Bevölkerung: Begehrtes Ziel Deutschland

Erstmals seit acht Jahren steigt die Einwohnerzahl wieder. Zuwanderer aus Ost- und Südeuropa bescheren Deutschland ein Plus von rund 50 000 Menschen.

Wiesbaden. Deutschland ist im vergangenen Jahr um eine mittelgroße Stadt auf mehr als 81,8 Millionen Einwohner gewachsen. Vor allem Zuwanderer aus anderen EU-Staaten wie Polen, Rumänien und Italien haben der Bundesrepublik unterm Strich ein Bevölkerungsplus in Höhe von rund 50 000 Menschen beschert, berichtet das Statistische Bundesamt. Es ist der erste Einwohneranstieg seit acht Jahren.

„Die Gesellschaft wird ausländischer und bunter. Genau darin liegt die Chance von Deutschland“, sagt Andreas Steinle vom Zukunftsinstitut in Kelkheim. Die jüngere Generation sei mobiler, denke globaler und sehe Europa als größeres Zuhause.

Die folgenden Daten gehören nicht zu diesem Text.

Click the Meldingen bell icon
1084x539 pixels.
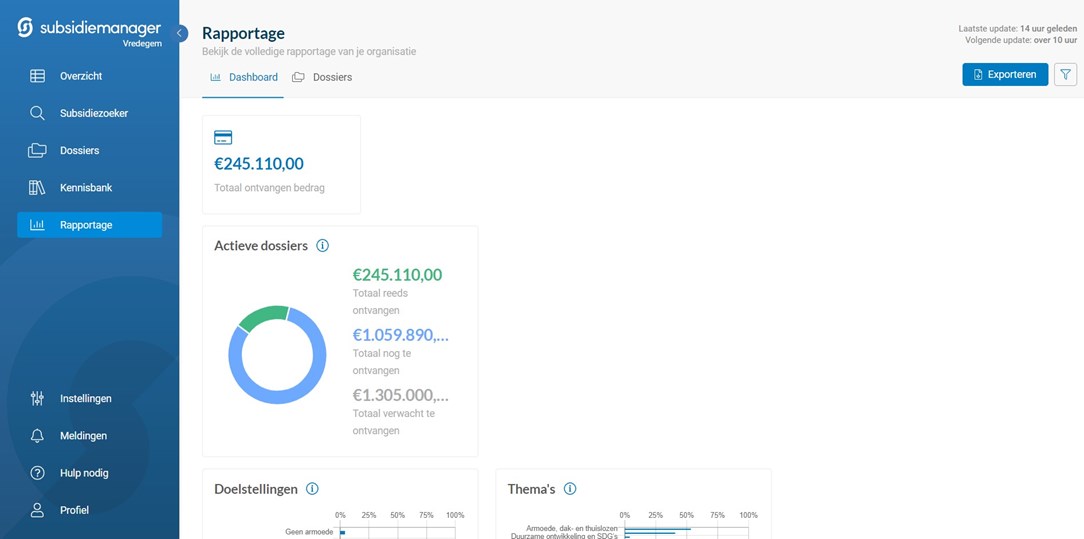37,436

Die meisten Zuwanderer kommen aus Polen, für das seit Mai 2011 die vollständig Arbeitnehmerfreizügigkeit gilt. Klaus Sturmfels von der Deutsch-Polnischen Gesellschaft Frankfurt sieht in dem Plus aber mehr als nur Arbeitsmigration. Viele Polen wollten beispielsweise auch wegen der Bildung in Deutschland bleiben. „Die Polen sind jetzt ja auch anerkannter und werden freundlicher behandelt als früher“, fasst er seine Erfahrungen zusammen. „Wer europäisch denkt, ist flexibel. Die Leute gehen in das Land, wo sie gute Bedingungen vorfinden.“

Die Finanz- und Schuldenkrise ist nach Ansicht des Direktors des Instituts für Bevölkerungs- und Gesundheitsforschung in Bielefeld, Prof. Ralf E. Ulrich, ein wesentlicher Grund für den Zuzug vieler Ost- und Südeuropäer. „Wenn sie Arbeit in Deutschland finden, und das zu Hause berichten, werden mehr kommen.“ Das Zuwanderungsplus werde dennoch voraussichtlich nur wenige Jahre anhalten, vermutet das Statistische Bundesamt.

Johann Fuchs vom Institut für Arbeitsmarkt- und Berufsforschung in Nürnberg gibt zu bedenken, dass auch die überraschend hohe Zahl von Zuwanderern den Druck auf dem Arbeitsmarkt nicht auszugleichen vermag. Insgesamt zogen 2011 der Prognose zufolge 240 000 Menschen mehr zu als weggingen. „Wir bräuchten aber 300 000 bis 400 000 pro Jahr.“

„Von der Zuwanderung profitieren zudem nur die Regionen, denen es demografisch ohnehin schon sehr gut geht“, sagt Sven Stadtmüller vom Forschungszentrum Demografischer Wandel an der Frankfurter Fachhochschule. Rembrandt Scholz vom Max-Planck-Institut für demografische Forschung in Rostock nennt die Gewinner: „Die Bevölkerungszunahme wird sich auf die Metropolen Berlin und Hamburg sowie auf die Bundesländer Bayern, Baden-Württemberg, Hessen und Schleswig-Holstein konzentrieren.“

Einigen Regionen — insbesondere in den neuen Ländern — droht eine Verödung, so die Fachleute unisono.